Social media. Are you one of those people who is good at accumulating Twitter followers or has a knack for posting things that get lots of “likes” on Facebook and Instagram? Shelters could use assistance in publicizing their cause — and in publicizing some of their individual dogs who need homes. Open-admission shelters, in particular, which may have to put down some dogs in their care for lack of space and resources to tend to them, really need people who can take flattering photos of their animals and explain their plight in a way that pulls the heartstrings.
Social media is also a useful tool at a time that a shelter might be particularly desperate for more money to adequately tend to the dogs in its care.
Computer wizardry. A lot of shelters could use help with Excel spreadsheets to keep track of the comings and goings of the animals in their care, in addition to their characteristics and needs. Some shelters even have computer-run screens in their lobbies that present dogs to potential adopters before they have a chance to go back to their cages. If you’re comfortable shooting very short videos of dogs in their best light and bringing them to the screen with tight explanations of their histories and plights, you might be just the missing link for a shelter whose aim is to move more dogs to good homes.
Event planning.

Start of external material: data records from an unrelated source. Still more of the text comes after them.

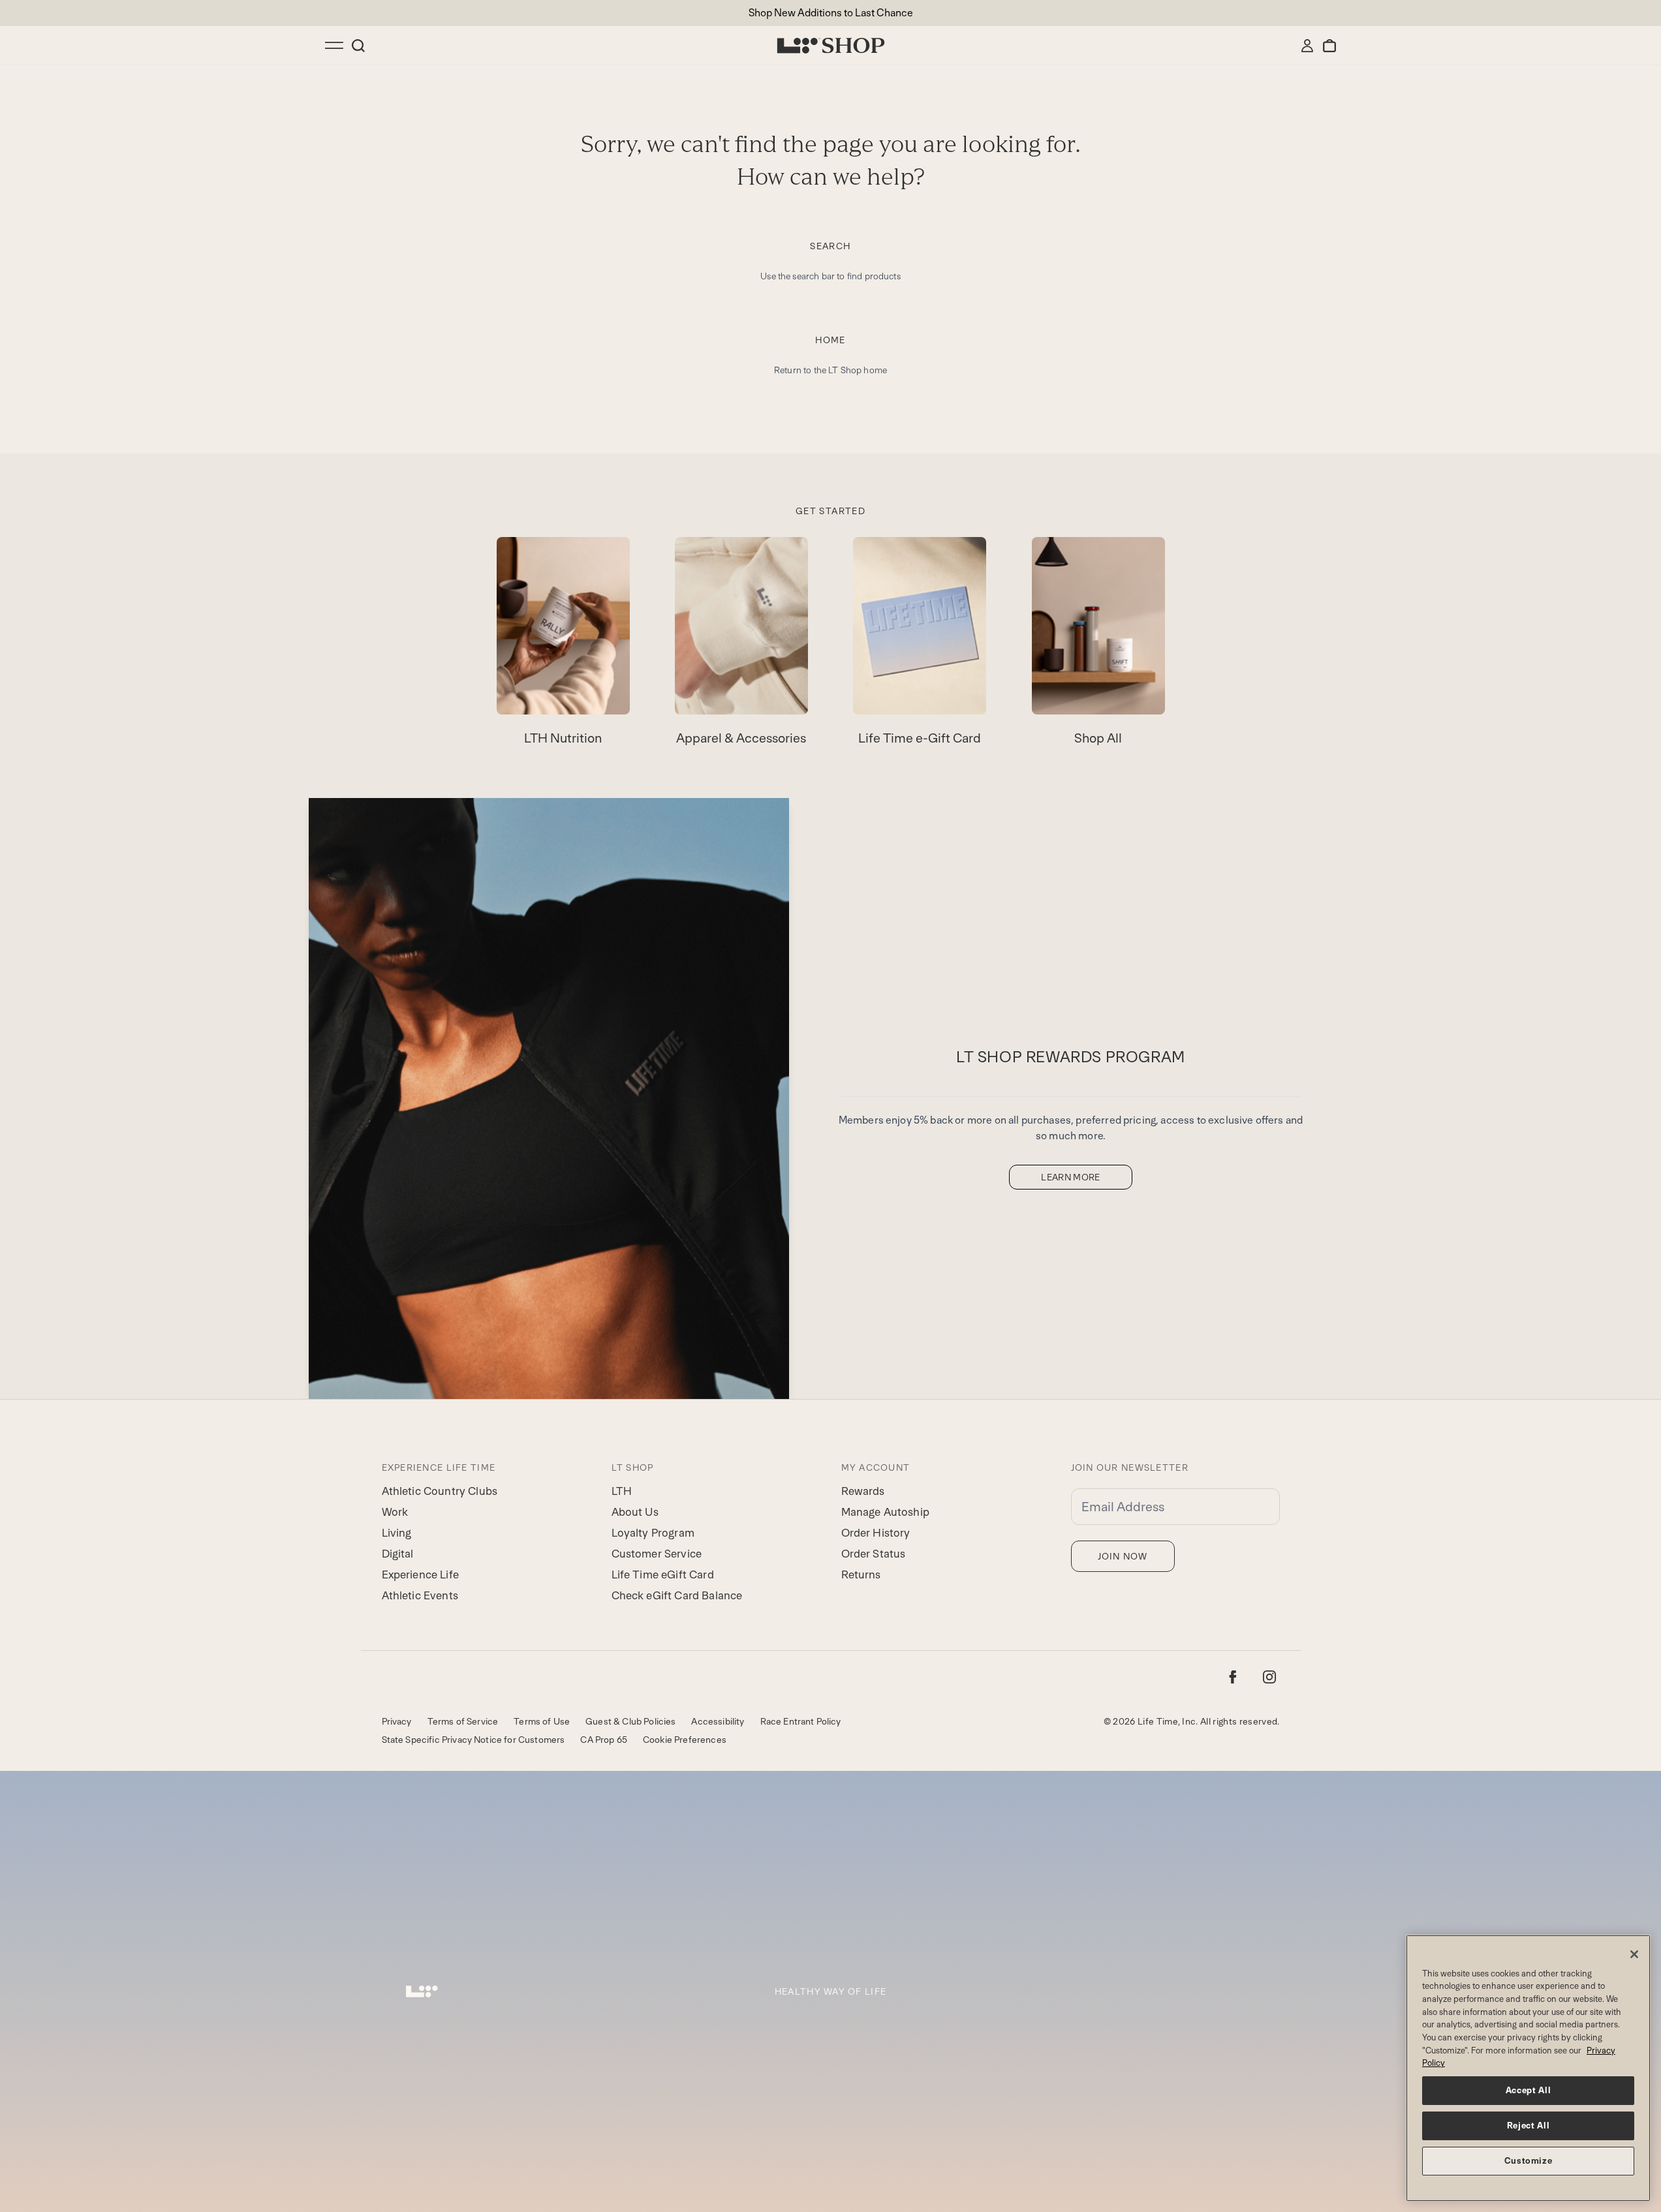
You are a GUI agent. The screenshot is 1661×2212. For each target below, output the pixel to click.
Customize (1528, 2161)
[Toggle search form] (358, 45)
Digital (398, 1553)
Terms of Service (463, 1721)
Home (830, 340)
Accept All (1528, 2090)
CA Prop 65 (603, 1739)
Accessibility (717, 1721)
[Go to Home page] (830, 46)
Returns (861, 1574)
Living (397, 1532)
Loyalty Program (653, 1532)
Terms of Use (542, 1721)
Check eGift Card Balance (677, 1595)
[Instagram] (1269, 1677)
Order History (875, 1532)
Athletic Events (420, 1595)
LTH (622, 1491)
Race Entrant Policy (800, 1721)
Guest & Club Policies (630, 1721)
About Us (635, 1511)
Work (395, 1511)
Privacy (397, 1721)
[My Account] (1307, 46)
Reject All (1528, 2125)
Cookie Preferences (684, 1739)
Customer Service (657, 1553)
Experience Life (420, 1574)
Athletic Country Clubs (440, 1491)
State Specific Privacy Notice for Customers (473, 1739)
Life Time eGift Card (663, 1574)
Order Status (873, 1553)
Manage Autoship (885, 1511)
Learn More (1070, 1177)
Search (830, 246)
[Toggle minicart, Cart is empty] (1329, 45)
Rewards (863, 1491)
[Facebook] (1232, 1677)
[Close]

Are you good with the details of who, what, when, and where? Do you know how to rally friends and neighbors? A “yes” answer means you might be able to help a shelter plan a fundraiser — a local road race, for example, or a groom-your-pet day. Events need detail-minded schedulers and manpower. If you can offer those, or just one of those, you have what it takes to help a shelter stay afloat and continue to look after dogs without permanent homes. Just inviting people to a barbecue at your home in exchange for a donation to the shelter of your choice would have significant value.
Writing. Have you been told you have a way with words? If so, you can put it to use helping to write a shelter newsletter that goes out to people digitally or via regular mail. Shelters also need help crafting convincing appeal letters.
The bottom line: It’s great to assist a shelter with the care of its dogs and the cleaning of its cages. But there are other ways you can help a shelter meet its essential needs.